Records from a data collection
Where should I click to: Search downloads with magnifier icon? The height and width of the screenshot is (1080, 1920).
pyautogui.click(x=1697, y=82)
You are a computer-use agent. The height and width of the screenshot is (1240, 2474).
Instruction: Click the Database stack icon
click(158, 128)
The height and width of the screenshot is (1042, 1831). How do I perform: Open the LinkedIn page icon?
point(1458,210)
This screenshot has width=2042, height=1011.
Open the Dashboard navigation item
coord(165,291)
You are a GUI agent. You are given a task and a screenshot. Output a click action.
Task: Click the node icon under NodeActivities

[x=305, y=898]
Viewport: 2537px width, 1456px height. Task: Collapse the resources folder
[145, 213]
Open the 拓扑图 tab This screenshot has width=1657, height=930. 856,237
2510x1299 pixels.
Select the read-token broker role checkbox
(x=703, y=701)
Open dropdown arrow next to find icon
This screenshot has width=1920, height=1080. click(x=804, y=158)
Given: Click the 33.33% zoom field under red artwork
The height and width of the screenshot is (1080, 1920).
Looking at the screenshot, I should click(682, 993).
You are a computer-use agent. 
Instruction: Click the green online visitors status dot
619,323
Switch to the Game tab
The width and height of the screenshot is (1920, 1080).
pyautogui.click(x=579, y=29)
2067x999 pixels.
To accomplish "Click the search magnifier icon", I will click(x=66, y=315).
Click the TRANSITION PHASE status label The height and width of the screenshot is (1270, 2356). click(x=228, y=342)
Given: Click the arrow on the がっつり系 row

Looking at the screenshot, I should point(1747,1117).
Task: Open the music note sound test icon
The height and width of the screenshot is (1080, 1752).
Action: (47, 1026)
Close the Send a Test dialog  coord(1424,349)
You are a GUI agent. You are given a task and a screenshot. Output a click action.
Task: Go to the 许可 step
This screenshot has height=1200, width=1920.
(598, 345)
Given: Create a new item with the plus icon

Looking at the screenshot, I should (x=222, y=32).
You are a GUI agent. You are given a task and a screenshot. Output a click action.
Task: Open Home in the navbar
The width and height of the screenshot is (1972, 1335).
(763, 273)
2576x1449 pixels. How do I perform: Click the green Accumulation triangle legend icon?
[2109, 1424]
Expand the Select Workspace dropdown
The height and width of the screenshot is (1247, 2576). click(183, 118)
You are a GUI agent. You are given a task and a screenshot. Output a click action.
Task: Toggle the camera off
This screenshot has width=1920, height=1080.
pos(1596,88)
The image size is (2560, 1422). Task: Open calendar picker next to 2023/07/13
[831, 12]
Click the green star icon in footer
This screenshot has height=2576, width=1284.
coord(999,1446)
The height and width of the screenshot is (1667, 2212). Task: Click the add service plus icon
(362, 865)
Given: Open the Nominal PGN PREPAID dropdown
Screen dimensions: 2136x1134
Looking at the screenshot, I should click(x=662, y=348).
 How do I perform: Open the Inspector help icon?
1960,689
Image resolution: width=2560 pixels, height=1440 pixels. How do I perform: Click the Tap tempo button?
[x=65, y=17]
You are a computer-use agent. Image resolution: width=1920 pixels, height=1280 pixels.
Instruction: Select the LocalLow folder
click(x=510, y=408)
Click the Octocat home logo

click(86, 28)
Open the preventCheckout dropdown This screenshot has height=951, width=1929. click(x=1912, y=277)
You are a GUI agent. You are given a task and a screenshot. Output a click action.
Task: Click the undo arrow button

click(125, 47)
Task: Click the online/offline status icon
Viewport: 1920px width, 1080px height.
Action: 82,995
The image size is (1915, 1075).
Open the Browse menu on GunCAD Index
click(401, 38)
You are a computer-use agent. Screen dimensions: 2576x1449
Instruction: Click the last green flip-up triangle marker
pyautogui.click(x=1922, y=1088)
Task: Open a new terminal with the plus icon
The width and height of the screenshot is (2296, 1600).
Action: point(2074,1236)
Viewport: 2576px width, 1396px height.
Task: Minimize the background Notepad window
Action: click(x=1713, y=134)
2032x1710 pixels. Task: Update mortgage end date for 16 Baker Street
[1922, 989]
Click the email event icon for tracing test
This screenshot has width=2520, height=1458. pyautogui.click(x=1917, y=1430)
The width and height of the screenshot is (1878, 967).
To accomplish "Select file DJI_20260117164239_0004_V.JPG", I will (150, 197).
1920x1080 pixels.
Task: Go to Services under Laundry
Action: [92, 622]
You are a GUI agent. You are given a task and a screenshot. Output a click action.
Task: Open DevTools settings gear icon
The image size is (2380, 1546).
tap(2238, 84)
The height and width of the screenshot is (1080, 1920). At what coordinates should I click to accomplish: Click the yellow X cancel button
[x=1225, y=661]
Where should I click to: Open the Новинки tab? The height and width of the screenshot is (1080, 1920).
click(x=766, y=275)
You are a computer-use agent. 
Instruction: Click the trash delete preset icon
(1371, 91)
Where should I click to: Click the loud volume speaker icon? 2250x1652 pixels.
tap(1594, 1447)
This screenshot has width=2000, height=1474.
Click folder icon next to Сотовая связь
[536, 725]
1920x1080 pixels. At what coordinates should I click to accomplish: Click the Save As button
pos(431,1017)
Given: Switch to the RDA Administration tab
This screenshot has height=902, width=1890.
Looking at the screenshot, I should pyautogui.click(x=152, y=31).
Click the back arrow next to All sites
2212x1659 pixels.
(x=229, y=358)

TASK BRIEF: The answer must be the line containing "Click the email event icon for tracing test" and every line after it through the last line of the records above, repeated exactly.

WRITTEN RESPONSE:
Click the email event icon for tracing test
This screenshot has width=2520, height=1458. pyautogui.click(x=1917, y=1430)
The width and height of the screenshot is (1878, 967).
To accomplish "Select file DJI_20260117164239_0004_V.JPG", I will (150, 197).
1920x1080 pixels.
Task: Go to Services under Laundry
Action: [92, 622]
You are a GUI agent. You are given a task and a screenshot. Output a click action.
Task: Open DevTools settings gear icon
The image size is (2380, 1546).
tap(2238, 84)
The height and width of the screenshot is (1080, 1920). At what coordinates should I click to accomplish: Click the yellow X cancel button
[x=1225, y=661]
Where should I click to: Open the Новинки tab? The height and width of the screenshot is (1080, 1920).
click(x=766, y=275)
You are a computer-use agent. 
Instruction: Click the trash delete preset icon
(1371, 91)
Where should I click to: Click the loud volume speaker icon? 2250x1652 pixels.
tap(1594, 1447)
This screenshot has width=2000, height=1474.
Click folder icon next to Сотовая связь
[536, 725]
1920x1080 pixels. At what coordinates should I click to accomplish: Click the Save As button
pos(431,1017)
Given: Switch to the RDA Administration tab
This screenshot has height=902, width=1890.
Looking at the screenshot, I should pyautogui.click(x=152, y=31).
Click the back arrow next to All sites
2212x1659 pixels.
(x=229, y=358)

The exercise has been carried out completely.